Segment Open

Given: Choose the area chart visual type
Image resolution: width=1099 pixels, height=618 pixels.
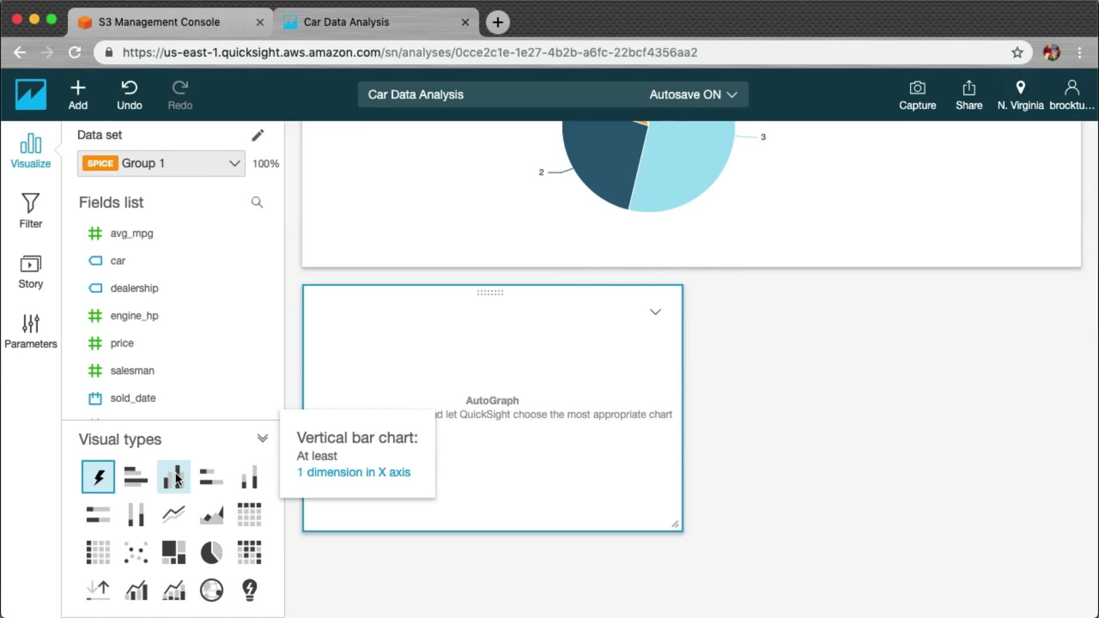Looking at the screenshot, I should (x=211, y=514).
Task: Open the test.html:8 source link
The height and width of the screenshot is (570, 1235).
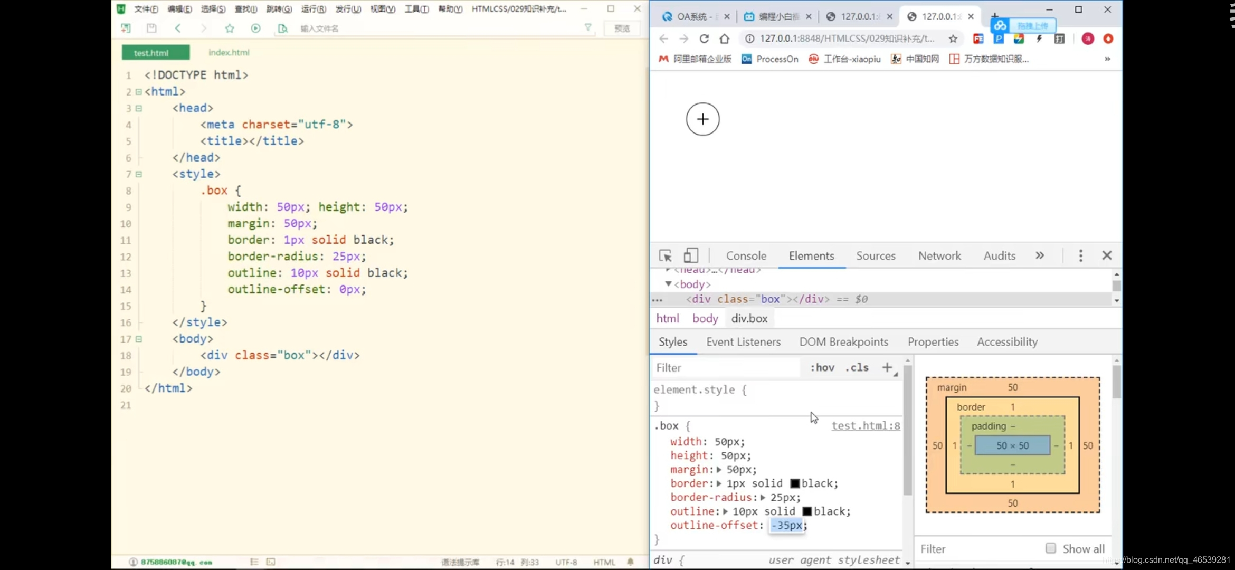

Segment Closed

DESCRIPTION OF THE TASK
Once the pictures are set aside, give the rest of the listing again exactly.

EXERCISE RESULT
Given: Choose the area chart visual type
Image resolution: width=1099 pixels, height=618 pixels.
Looking at the screenshot, I should (x=211, y=514).
Task: Open the test.html:8 source link
The height and width of the screenshot is (570, 1235).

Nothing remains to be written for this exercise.